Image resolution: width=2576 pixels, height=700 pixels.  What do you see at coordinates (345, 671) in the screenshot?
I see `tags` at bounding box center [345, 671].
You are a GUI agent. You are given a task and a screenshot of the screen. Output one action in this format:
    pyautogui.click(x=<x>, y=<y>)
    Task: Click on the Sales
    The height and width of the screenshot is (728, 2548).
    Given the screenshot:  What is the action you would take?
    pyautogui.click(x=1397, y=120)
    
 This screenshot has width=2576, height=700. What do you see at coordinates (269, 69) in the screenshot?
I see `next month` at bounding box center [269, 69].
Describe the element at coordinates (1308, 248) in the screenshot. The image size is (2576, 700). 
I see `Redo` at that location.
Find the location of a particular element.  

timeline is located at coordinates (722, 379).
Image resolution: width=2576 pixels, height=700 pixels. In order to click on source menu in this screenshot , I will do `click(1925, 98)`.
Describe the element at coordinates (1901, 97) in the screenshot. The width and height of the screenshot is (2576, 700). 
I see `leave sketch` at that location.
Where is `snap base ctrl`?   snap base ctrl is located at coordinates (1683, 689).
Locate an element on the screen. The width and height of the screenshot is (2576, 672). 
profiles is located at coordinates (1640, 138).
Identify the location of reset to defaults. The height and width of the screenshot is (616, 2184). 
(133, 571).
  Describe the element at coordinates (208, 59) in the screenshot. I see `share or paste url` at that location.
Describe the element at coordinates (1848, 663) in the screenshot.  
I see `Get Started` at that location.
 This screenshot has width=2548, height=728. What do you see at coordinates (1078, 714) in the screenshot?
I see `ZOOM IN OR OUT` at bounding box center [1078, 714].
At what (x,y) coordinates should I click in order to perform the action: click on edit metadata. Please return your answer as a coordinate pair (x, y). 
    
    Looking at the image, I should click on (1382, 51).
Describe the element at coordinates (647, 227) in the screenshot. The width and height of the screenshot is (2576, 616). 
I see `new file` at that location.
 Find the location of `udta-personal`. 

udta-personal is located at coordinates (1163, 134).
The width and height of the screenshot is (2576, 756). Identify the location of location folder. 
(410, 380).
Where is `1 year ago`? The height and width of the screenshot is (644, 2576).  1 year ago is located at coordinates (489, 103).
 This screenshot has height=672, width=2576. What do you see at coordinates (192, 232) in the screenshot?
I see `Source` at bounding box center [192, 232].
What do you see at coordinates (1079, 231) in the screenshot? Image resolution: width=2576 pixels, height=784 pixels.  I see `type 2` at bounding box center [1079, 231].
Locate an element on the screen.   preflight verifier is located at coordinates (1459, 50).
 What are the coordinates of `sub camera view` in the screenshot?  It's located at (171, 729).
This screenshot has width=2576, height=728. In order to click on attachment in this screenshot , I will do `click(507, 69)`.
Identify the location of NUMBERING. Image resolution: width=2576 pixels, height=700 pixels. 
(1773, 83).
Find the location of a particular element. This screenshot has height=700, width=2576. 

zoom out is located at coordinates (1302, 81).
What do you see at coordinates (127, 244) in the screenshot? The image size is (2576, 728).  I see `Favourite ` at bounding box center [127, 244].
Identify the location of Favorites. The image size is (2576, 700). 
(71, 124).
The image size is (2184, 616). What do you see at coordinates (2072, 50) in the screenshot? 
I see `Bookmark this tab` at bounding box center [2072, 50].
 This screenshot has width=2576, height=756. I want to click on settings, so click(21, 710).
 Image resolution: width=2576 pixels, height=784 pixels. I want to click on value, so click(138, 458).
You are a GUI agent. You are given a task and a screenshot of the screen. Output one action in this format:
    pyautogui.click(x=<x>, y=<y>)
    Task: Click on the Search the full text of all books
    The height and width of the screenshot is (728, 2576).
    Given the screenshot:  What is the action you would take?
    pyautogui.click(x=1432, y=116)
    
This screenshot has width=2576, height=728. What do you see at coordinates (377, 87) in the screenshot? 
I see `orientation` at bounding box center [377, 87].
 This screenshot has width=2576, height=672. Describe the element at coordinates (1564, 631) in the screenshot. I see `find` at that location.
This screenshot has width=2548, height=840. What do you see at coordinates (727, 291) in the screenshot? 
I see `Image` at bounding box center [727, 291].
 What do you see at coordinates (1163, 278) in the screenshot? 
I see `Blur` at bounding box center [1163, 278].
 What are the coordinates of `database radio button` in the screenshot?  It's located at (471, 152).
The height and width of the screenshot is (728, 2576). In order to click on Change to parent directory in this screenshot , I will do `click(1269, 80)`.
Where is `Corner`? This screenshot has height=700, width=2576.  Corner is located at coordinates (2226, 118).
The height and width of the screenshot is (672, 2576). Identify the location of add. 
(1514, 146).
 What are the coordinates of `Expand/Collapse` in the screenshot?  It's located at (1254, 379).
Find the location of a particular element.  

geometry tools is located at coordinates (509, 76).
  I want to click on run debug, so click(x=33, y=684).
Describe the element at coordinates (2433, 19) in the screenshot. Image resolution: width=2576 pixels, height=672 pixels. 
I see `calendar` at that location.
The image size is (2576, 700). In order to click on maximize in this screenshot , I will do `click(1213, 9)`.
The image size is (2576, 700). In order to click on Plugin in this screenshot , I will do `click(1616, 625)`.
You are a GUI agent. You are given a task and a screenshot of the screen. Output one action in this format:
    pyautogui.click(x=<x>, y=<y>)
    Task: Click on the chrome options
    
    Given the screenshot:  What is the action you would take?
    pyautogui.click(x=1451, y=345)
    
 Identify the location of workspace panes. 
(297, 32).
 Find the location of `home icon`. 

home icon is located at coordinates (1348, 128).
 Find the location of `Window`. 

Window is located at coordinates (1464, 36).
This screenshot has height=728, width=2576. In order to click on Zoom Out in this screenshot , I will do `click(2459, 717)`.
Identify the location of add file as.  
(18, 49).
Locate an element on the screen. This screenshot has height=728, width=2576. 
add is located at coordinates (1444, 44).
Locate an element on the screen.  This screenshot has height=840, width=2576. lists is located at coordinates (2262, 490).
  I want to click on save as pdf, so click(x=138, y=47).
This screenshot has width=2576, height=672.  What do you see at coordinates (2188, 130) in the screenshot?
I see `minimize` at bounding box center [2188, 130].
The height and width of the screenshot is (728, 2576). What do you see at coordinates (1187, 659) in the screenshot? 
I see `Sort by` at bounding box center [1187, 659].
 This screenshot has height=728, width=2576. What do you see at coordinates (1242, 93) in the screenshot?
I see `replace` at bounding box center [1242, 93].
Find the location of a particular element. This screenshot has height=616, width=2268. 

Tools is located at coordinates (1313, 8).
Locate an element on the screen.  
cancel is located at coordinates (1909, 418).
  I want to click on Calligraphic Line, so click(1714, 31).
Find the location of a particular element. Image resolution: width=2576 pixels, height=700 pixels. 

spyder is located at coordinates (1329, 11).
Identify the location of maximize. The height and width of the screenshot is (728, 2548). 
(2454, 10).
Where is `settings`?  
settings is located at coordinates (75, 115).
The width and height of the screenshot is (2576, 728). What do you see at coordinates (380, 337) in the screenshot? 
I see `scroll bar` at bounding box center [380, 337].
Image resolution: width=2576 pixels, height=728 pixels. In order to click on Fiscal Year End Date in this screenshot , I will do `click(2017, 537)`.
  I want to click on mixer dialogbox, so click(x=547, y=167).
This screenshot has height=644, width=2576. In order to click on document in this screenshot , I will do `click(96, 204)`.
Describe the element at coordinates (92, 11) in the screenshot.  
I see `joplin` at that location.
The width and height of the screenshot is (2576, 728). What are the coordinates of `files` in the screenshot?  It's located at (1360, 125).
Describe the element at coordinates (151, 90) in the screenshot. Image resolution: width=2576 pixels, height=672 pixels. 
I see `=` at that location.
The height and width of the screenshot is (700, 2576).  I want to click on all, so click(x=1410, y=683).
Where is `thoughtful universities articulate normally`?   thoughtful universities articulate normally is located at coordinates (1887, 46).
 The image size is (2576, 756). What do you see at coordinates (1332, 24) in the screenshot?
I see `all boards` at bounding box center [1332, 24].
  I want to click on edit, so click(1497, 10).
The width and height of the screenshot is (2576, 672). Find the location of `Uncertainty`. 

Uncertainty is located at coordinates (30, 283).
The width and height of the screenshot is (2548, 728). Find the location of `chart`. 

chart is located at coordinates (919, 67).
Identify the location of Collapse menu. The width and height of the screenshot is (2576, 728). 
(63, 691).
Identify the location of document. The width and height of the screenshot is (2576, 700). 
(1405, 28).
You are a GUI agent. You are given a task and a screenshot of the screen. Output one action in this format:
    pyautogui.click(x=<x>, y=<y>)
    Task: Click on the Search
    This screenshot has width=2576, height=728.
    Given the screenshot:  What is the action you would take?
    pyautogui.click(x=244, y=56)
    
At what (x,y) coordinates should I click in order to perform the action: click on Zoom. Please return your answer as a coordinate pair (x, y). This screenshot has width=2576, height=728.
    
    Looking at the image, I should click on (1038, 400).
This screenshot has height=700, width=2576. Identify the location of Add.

=-=-=

Rewrite only the material from the line with "on edit metadata." up to and including the line with "at (171, 729)." as a numbered list, omitting blank lines.

1. At what (x,y) coordinates should I click in order to perform the action: click on edit metadata. Please return your answer as a coordinate pair (x, y). 
2.     Looking at the image, I should click on (1382, 51).
3. Describe the element at coordinates (647, 227) in the screenshot. The width and height of the screenshot is (2576, 616). 
4. I see `new file` at that location.
5.  Find the location of `udta-personal`. 
6. udta-personal is located at coordinates (1163, 134).
7. The width and height of the screenshot is (2576, 756). Identify the location of location folder. 
8. (410, 380).
9. Where is `1 year ago`? The height and width of the screenshot is (644, 2576).  1 year ago is located at coordinates (489, 103).
10.  This screenshot has height=672, width=2576. What do you see at coordinates (192, 232) in the screenshot?
11. I see `Source` at bounding box center [192, 232].
12. What do you see at coordinates (1079, 231) in the screenshot? Image resolution: width=2576 pixels, height=784 pixels.  I see `type 2` at bounding box center [1079, 231].
13. Locate an element on the screen.   preflight verifier is located at coordinates (1459, 50).
14.  What are the coordinates of `sub camera view` in the screenshot?  It's located at (171, 729).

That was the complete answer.